● PROMPT:
In the forum thread on letter order in words, what does the reply dated Sep 27, 2007 that begins "Absolutely" say the brain must already do?

**** EXCERPTED TEXT ****

# The order of letters in a word are irrelevant



## Terrormaster (Sep 27, 2007)

Olny srmat poelpe can read thsi I cdnuolt blveiee taht I cluod aulaclty uesdnatnrd waht I was rdanieg. The phaonmneal pweor of the hmuan mnid, aoccdrnig to a rscheearch at Cmabrigde Uinervtisy, it deosn't mttaer in waht oredr the ltteers in a wrod are, the olny iprmoatnt tihng is taht the frist and lsat ltteer be in the rghit pclae. The rset can be a taotl mses and you can sitll raed it wouthit a porbelm. Tihs is bcuseae the huamn mnid deos not raed ervey lteter by istlef, but the wrod as a wlohe. Amzanig huh? yaeh and I awlyas tghuhot slpeling was ipmorantt! if you can raed tihs psas it on !! i can raed it, waht aubot you??

http://www.languagehat.com/archives/000840.php
http://answers.yahoo.com/question/index?qid=1006012806537


----------



## jaege (Aug 23, 2009)

Yep, I can read it. But you would still have to spell to know that you are getting the right letters in the word.


----------



## Terrormaster (Sep 27, 2007)

Absolutely... And along the same lines, the brain has to already know the word. If it's a new word the brain wont acknowledge it.

**** DATA PROVIDED ****

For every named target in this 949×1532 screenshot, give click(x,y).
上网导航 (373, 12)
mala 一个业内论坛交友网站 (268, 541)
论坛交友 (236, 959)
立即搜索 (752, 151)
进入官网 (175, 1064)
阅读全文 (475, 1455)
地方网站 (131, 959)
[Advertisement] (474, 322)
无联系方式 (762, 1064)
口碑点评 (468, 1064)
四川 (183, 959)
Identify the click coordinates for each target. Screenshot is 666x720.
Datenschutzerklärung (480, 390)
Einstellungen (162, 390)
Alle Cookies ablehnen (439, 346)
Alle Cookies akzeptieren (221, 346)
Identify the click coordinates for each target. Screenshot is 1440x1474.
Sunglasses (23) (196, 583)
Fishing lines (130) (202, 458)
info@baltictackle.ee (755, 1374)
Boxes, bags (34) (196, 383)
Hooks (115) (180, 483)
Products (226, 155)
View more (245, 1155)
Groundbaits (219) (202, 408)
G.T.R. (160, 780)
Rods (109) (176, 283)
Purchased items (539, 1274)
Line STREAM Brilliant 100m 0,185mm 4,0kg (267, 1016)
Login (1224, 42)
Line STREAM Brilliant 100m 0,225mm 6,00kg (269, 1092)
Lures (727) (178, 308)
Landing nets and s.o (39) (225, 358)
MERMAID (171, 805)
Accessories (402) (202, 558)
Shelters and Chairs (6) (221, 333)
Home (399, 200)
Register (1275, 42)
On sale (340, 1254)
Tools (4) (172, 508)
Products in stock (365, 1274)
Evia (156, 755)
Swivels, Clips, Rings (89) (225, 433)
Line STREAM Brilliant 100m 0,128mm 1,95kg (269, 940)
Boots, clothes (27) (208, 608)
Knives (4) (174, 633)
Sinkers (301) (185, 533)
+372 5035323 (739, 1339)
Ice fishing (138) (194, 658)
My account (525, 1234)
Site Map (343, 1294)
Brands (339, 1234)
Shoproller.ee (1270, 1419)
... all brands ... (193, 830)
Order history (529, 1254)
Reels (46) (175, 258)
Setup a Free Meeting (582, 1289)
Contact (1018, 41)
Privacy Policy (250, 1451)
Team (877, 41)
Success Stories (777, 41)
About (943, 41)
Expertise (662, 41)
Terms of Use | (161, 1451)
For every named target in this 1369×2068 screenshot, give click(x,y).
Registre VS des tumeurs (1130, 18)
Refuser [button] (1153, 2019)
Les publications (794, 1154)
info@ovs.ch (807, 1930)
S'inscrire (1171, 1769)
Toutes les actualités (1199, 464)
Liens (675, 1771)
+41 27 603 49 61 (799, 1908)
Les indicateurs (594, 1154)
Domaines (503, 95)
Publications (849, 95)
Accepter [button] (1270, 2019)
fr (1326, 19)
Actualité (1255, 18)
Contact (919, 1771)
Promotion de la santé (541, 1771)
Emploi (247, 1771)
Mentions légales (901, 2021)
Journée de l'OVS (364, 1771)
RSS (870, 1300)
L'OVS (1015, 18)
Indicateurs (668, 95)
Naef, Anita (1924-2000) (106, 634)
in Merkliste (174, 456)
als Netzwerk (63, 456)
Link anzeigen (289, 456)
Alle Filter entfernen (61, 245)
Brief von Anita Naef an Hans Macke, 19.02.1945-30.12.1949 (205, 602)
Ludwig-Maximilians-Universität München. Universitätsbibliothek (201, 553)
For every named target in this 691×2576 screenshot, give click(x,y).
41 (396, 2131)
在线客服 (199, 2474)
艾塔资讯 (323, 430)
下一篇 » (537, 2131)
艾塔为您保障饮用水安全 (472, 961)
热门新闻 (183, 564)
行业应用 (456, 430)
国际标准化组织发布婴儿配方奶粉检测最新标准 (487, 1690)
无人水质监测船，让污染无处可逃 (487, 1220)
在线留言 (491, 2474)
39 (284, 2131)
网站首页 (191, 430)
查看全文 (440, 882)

****

● SOLUTION FOR THIS EXERCISE:
It must already know the word; a new word won't be recognized.